From   "Nick Cox" <n.j.cox@durham.ac.uk>
To   <statalist@hsphsun2.harvard.edu>
Subject   RE: st: Difference of means and t-test
Date   Tue, 15 Jun 2010 17:59:27 +0100

As before, I see no difference in view here, despite what you say. 

P-values based on imputed Gaussians will be correct only insofar as the
underlying distribution really was Gaussian, and otherwise dubious.
Naturally, that is impossible to check without the original data, which
in this circumstance we do not have. But often we have experience with
similar data, a point often overlooked. 

As Bertrand Russell said somewhere, the method of "postulating" what we
want has many advantages; they are the same as the advantages of theft
over honest toil.

Sure, the test statistics will be the same, but not their
interpretation. 

Nick 
n.j.cox@durham.ac.uk 

Richard Williams

At 02:25 PM 6/14/2010, Nick Cox wrote:
>I don't think our views are contradictory. It is clearly true that you
>can get results from summary statistics alone. But erecting fake
>Gaussians with those summaries is not equivalent to reconstructing the
>original data. That is my point, and no more.
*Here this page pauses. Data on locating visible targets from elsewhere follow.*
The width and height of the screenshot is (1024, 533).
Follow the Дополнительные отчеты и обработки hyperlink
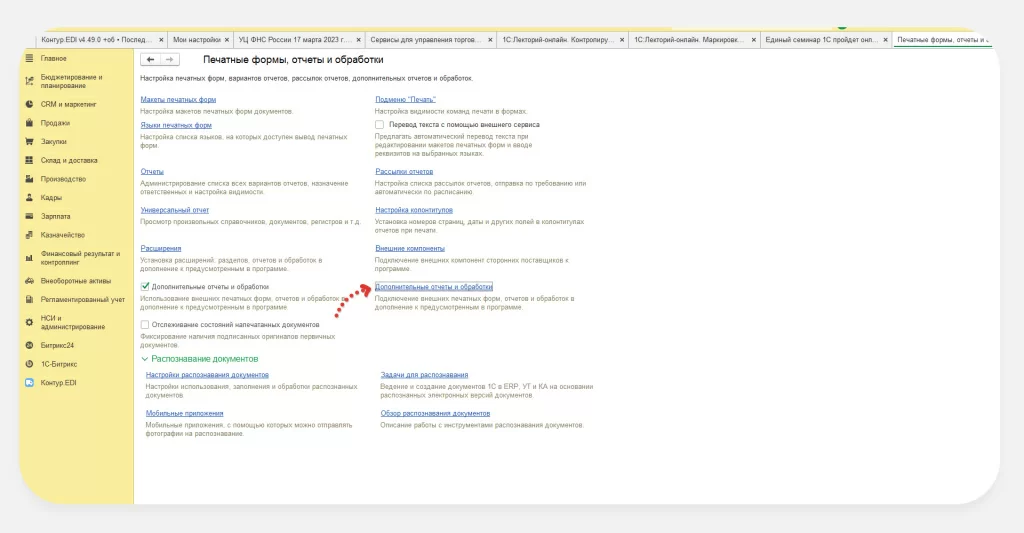434,287
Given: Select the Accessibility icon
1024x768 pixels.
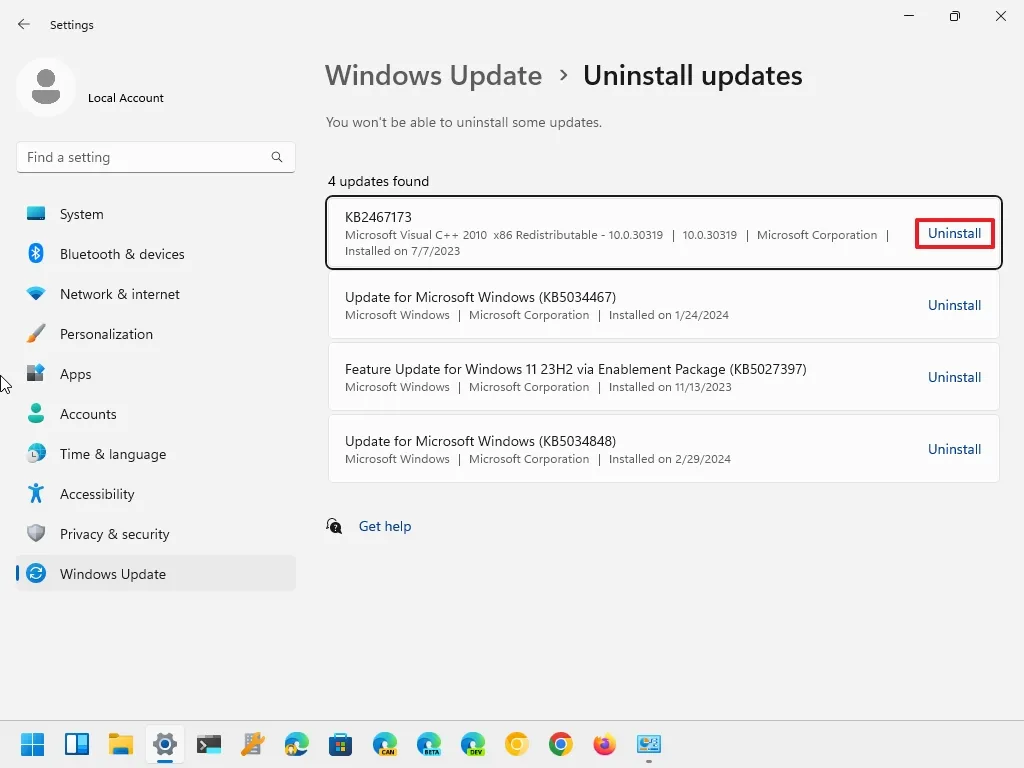Looking at the screenshot, I should click(x=36, y=494).
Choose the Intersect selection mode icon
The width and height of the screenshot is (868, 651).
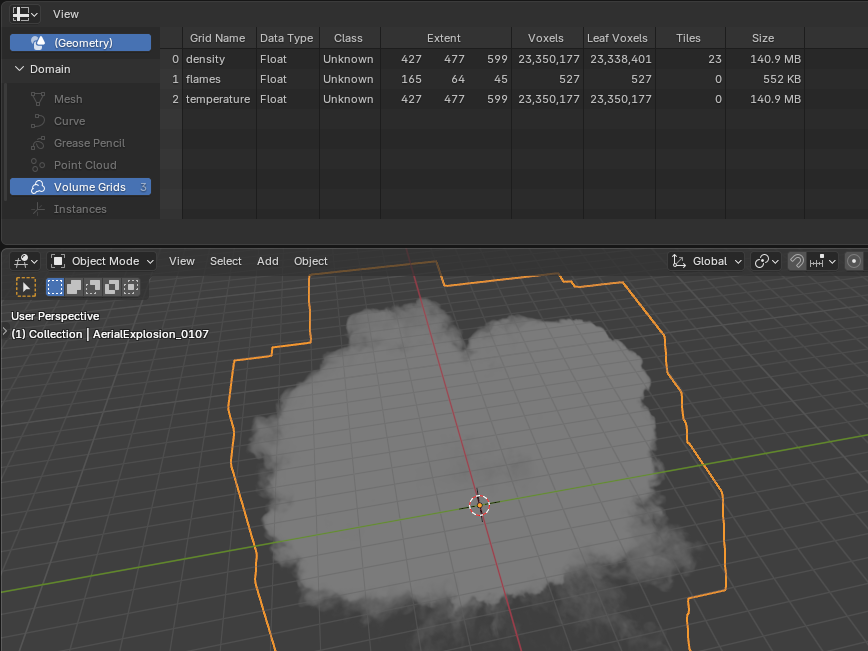[x=131, y=287]
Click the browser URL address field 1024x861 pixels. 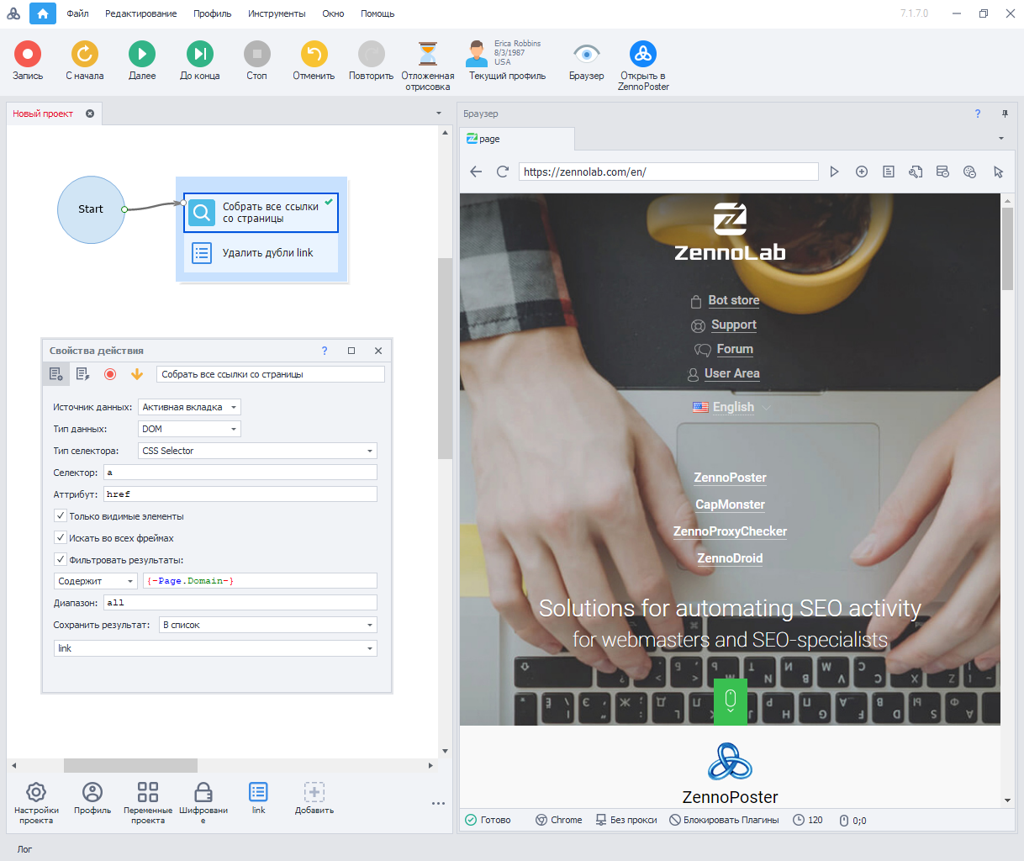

It is akin to arguments
at
>a higher level about "sufficient statistics". If something is normal,
>then it is sufficient to know mean and sd, but there isn't a reverse
>argument.
>
>At 11:19 AM 6/14/2010, Nick Cox wrote:
> >-- except that will surely overstate the strength of the conclusions,
>in
> >so far as the real distributions are unlikely to be exactly Gaussian.

Still, it is incorrect to say that constructing fake Gaussians "will 
surely overstate the strength of the conclusions."  The p values are 
based on various assumptions, e.g. normally distributed, 
homoskedastic errors.  If the assumptions are wrong, the p values are 
wrong.  But, whether the assumptions are correct or not, the 
calculation of the test statistics and coefficients are the same, 
i.e. for regression-type problems if you've got the means, 
correlations and standard deviations there are all sorts of things 
you can compute without having the rest of the data.  You run a 
regression or Anova with the "fake" data and you'll get the exact 
same results as with the real data.

Of course, without having the original data, you can't, say, do 
diagnostic tests of assumptions, analyze subsets of the data, add an 
x^2 term, etc. So, yes, you greatly prefer having the real data!  But 
if the real data aren't available there is still a lot you can do.  I 
don't know why the original poster was using ttesti instead of ttest, 
but if it was because he only had summary statistics available to him 
then it would be possible for him to run an Anova the way I suggested 
and the numbers he would get would be the same as if he had the real 
data.  There probably wouldn't be a whole lot else he could do 
though, e.g. the predict command and most other post-estimation 
commands won't be of much use without the real data.